Ouagadougou, 2 févr. 2021 (AIB) – A l’occasion des 50 ans de la journée mondiale des zones humides, le Burkina Faso a exhorté mardi, les acteurs «à une prise de conscience» pour leur «sauvegarde» et «à des actions plus concertées pour renforcer leur préservation».

 A l’occasion du cinquantième anniversaire de la journée mondiale des zones humides, le ministre burkinabè en charge de l’Environnement, Siméon Sawadogo a déploré ce mardi, «la dégradation des zones humides marqué par un impact immédiat et plus sévère sur la ressource eau et la résilience des populations riveraines».

Il a donc exhorté «les acteurs à tous les niveaux à une prise de conscience plus accrue sur l’urgence à sauvegarder les zones humides et à des actions plus concertées pour renforcer leur préservation».

«Le Burkina Faso attend également des partenaires au développement un accompagnement plus accru pour la conservation et l’utilisation durable de ces infrastructures vertes qui sont hautement vitales pour nos populations», a-t-il affirmé.

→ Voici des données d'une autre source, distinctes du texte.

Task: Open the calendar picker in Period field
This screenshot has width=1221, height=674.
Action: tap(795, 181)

Ce 2 février 2021 marque le cinquantième anniversaire de l’adoption le 2 février 1971, de la Convention sur les zones humides, dans la ville iranienne de Ramsar, pour la conservation et l’utilisation durable des zones humines.

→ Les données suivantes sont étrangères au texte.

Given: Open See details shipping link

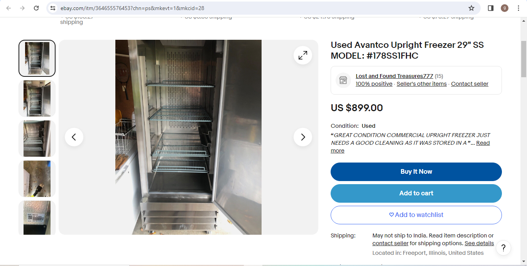Looking at the screenshot, I should pos(479,243).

Le thème de ce cinquantenaire «Zones humides et eau», vise selon le ministre Sawadogo, à «mettre en évidence la contribution des zones humides à l’accès et à la qualité de l’eau douce sur notre planète».

«Les écosystèmes des zones humides sont les ressources premières d’où sont issus l’eau et tous ses avantages pour les êtres humains. Ils sont un élément vital du cycle de l’eau. Aussi, leur protection devient-elle un impératif pour la survie de l’humanité», a-t-il indiqué.

Le Burkina Faso a ratifié la Convention de Ramsar, le 27 Octobre 1990 et s’est doté en février 2014, d’une Politique Nationale sur les Zones Humides (PNZH) assortie d’un Plan d’Action National pour la gestion durable des Zones Humides (PAZH) avec une vision pour 2025.

Cette vision selon le ministre, est d’amener «les écosystèmes des zones humides et leurs périphéries» à être «des espaces conservés, viables et durablement gérés»

Cela permettra «de fournir des biens et services nécessaires à la lutte contre la pauvreté aux niveaux local et national, et de contribuer à la conservation de la diversité biologique mondiale», a-t-il poursuivi.

Pour la période 2016-2030, le gouvernement a également adopté un Programme National de Gestion Intégrée des Ressources en Eau (PN-GIRE) dont l’objectif stratégique est de contribuer durablement à la satisfaction des besoins en eau douce des usagers et des écosystèmes aquatiques, a indiqué le ministre Sawadogo.